Give the records again exactly, with every character kept.

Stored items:
· · ·
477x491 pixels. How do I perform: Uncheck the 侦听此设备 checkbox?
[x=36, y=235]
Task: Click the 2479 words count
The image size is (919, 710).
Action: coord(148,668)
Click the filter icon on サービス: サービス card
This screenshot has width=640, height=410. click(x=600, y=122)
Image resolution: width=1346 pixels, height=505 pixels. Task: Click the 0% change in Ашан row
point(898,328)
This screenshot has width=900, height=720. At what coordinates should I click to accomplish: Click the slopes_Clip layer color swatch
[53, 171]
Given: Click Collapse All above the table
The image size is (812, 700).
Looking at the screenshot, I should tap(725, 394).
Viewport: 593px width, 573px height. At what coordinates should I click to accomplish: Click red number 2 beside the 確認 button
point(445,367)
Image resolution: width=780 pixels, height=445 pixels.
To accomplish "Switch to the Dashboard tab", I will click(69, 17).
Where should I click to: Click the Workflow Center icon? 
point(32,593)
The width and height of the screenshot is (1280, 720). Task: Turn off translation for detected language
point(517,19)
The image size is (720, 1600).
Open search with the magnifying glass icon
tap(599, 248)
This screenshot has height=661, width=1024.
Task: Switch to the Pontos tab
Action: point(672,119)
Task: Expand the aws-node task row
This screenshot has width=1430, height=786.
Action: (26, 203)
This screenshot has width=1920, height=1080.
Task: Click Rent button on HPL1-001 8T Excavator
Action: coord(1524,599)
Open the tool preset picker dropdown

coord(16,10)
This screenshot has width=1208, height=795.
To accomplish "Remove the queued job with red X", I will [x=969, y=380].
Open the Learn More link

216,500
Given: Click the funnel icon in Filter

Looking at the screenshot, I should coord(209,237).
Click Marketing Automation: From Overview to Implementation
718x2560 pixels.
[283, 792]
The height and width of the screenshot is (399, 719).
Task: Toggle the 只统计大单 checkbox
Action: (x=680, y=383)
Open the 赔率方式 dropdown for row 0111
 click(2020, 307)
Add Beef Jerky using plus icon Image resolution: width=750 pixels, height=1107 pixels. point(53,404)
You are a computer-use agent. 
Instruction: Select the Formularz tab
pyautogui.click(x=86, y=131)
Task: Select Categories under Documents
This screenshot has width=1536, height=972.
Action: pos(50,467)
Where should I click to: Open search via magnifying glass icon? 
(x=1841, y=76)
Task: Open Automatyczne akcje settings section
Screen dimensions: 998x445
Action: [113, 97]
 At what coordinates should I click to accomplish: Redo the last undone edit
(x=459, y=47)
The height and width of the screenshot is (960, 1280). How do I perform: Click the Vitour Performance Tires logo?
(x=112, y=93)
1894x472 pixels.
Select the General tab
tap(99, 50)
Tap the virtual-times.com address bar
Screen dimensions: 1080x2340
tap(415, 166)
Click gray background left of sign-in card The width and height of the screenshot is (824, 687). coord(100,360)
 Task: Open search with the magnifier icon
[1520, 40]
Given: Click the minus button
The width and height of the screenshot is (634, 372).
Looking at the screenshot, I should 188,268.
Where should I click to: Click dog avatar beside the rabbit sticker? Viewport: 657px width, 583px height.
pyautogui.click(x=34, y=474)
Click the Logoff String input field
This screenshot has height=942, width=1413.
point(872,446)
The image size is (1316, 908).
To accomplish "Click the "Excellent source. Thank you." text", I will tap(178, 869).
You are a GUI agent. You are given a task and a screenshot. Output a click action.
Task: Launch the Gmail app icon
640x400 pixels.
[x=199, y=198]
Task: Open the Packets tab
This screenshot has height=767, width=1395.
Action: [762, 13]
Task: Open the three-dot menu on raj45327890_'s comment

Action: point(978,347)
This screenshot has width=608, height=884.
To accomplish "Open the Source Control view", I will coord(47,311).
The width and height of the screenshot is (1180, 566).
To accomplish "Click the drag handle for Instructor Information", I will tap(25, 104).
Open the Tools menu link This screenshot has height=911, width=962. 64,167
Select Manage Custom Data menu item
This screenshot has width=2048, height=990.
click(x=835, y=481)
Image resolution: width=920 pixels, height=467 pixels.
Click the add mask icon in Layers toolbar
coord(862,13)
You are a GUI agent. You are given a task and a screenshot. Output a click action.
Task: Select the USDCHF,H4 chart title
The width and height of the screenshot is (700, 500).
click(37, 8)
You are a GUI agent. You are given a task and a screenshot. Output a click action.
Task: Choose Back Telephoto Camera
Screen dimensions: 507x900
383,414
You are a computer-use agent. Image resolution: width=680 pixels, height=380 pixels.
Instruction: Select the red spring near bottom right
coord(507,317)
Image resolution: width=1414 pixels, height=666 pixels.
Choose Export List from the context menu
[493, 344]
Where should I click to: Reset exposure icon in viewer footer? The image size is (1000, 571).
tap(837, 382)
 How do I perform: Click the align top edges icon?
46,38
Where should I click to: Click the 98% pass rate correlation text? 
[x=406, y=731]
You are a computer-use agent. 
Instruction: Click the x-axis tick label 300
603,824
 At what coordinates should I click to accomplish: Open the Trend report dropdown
· · ·
_Result of this exercise_:
477x491 pixels. How do I perform: Uncheck the 侦听此设备 checkbox?
[x=36, y=235]
Task: Click the 2479 words count
The image size is (919, 710).
Action: coord(148,668)
Click the filter icon on サービス: サービス card
This screenshot has width=640, height=410. click(x=600, y=122)
Image resolution: width=1346 pixels, height=505 pixels. Task: Click the 0% change in Ашан row
point(898,328)
This screenshot has width=900, height=720. At what coordinates should I click to accomplish: Click the slopes_Clip layer color swatch
[53, 171]
Given: Click Collapse All above the table
The image size is (812, 700).
Looking at the screenshot, I should tap(725, 394).
Viewport: 593px width, 573px height. At what coordinates should I click to accomplish: Click red number 2 beside the 確認 button
point(445,367)
Image resolution: width=780 pixels, height=445 pixels.
To accomplish "Switch to the Dashboard tab", I will click(69, 17).
Where should I click to: Click the Workflow Center icon? 
point(32,593)
The width and height of the screenshot is (1280, 720). Task: Turn off translation for detected language
point(517,19)
The image size is (720, 1600).
Open search with the magnifying glass icon
tap(599, 248)
This screenshot has height=661, width=1024.
Task: Switch to the Pontos tab
Action: point(672,119)
Task: Expand the aws-node task row
This screenshot has width=1430, height=786.
Action: (26, 203)
This screenshot has width=1920, height=1080.
Task: Click Rent button on HPL1-001 8T Excavator
Action: coord(1524,599)
Open the tool preset picker dropdown

coord(16,10)
This screenshot has width=1208, height=795.
To accomplish "Remove the queued job with red X", I will [x=969, y=380].
Open the Learn More link

216,500
Given: Click the funnel icon in Filter

Looking at the screenshot, I should coord(209,237).
Click Marketing Automation: From Overview to Implementation
718x2560 pixels.
[283, 792]
The height and width of the screenshot is (399, 719).
Task: Toggle the 只统计大单 checkbox
Action: (x=680, y=383)
Open the 赔率方式 dropdown for row 0111
 click(2020, 307)
Add Beef Jerky using plus icon Image resolution: width=750 pixels, height=1107 pixels. point(53,404)
You are a computer-use agent. 
Instruction: Select the Formularz tab
pyautogui.click(x=86, y=131)
Task: Select Categories under Documents
This screenshot has width=1536, height=972.
Action: pos(50,467)
Where should I click to: Open search via magnifying glass icon? 
(x=1841, y=76)
Task: Open Automatyczne akcje settings section
Screen dimensions: 998x445
Action: [113, 97]
 At what coordinates should I click to accomplish: Redo the last undone edit
(x=459, y=47)
The height and width of the screenshot is (960, 1280). How do I perform: Click the Vitour Performance Tires logo?
(x=112, y=93)
1894x472 pixels.
Select the General tab
tap(99, 50)
Tap the virtual-times.com address bar
Screen dimensions: 1080x2340
tap(415, 166)
Click gray background left of sign-in card The width and height of the screenshot is (824, 687). coord(100,360)
 Task: Open search with the magnifier icon
[1520, 40]
Given: Click the minus button
The width and height of the screenshot is (634, 372).
Looking at the screenshot, I should 188,268.
Where should I click to: Click dog avatar beside the rabbit sticker? Viewport: 657px width, 583px height.
pyautogui.click(x=34, y=474)
Click the Logoff String input field
This screenshot has height=942, width=1413.
point(872,446)
The image size is (1316, 908).
To accomplish "Click the "Excellent source. Thank you." text", I will tap(178, 869).
You are a GUI agent. You are given a task and a screenshot. Output a click action.
Task: Launch the Gmail app icon
640x400 pixels.
[x=199, y=198]
Task: Open the Packets tab
This screenshot has height=767, width=1395.
Action: [762, 13]
Task: Open the three-dot menu on raj45327890_'s comment

Action: point(978,347)
This screenshot has width=608, height=884.
To accomplish "Open the Source Control view", I will coord(47,311).
The width and height of the screenshot is (1180, 566).
To accomplish "Click the drag handle for Instructor Information", I will tap(25, 104).
Open the Tools menu link This screenshot has height=911, width=962. 64,167
Select Manage Custom Data menu item
This screenshot has width=2048, height=990.
click(x=835, y=481)
Image resolution: width=920 pixels, height=467 pixels.
Click the add mask icon in Layers toolbar
coord(862,13)
You are a GUI agent. You are given a task and a screenshot. Output a click action.
Task: Select the USDCHF,H4 chart title
The width and height of the screenshot is (700, 500).
click(37, 8)
You are a GUI agent. You are given a task and a screenshot. Output a click action.
Task: Choose Back Telephoto Camera
Screen dimensions: 507x900
383,414
You are a computer-use agent. Image resolution: width=680 pixels, height=380 pixels.
Instruction: Select the red spring near bottom right
coord(507,317)
Image resolution: width=1414 pixels, height=666 pixels.
Choose Export List from the context menu
[493, 344]
Where should I click to: Reset exposure icon in viewer footer? The image size is (1000, 571).
tap(837, 382)
 How do I perform: Click the align top edges icon?
46,38
Where should I click to: Click the 98% pass rate correlation text? 
[x=406, y=731]
You are a computer-use agent. 
Instruction: Click the x-axis tick label 300
603,824
 At what coordinates should I click to accomplish: Open the Trend report dropdown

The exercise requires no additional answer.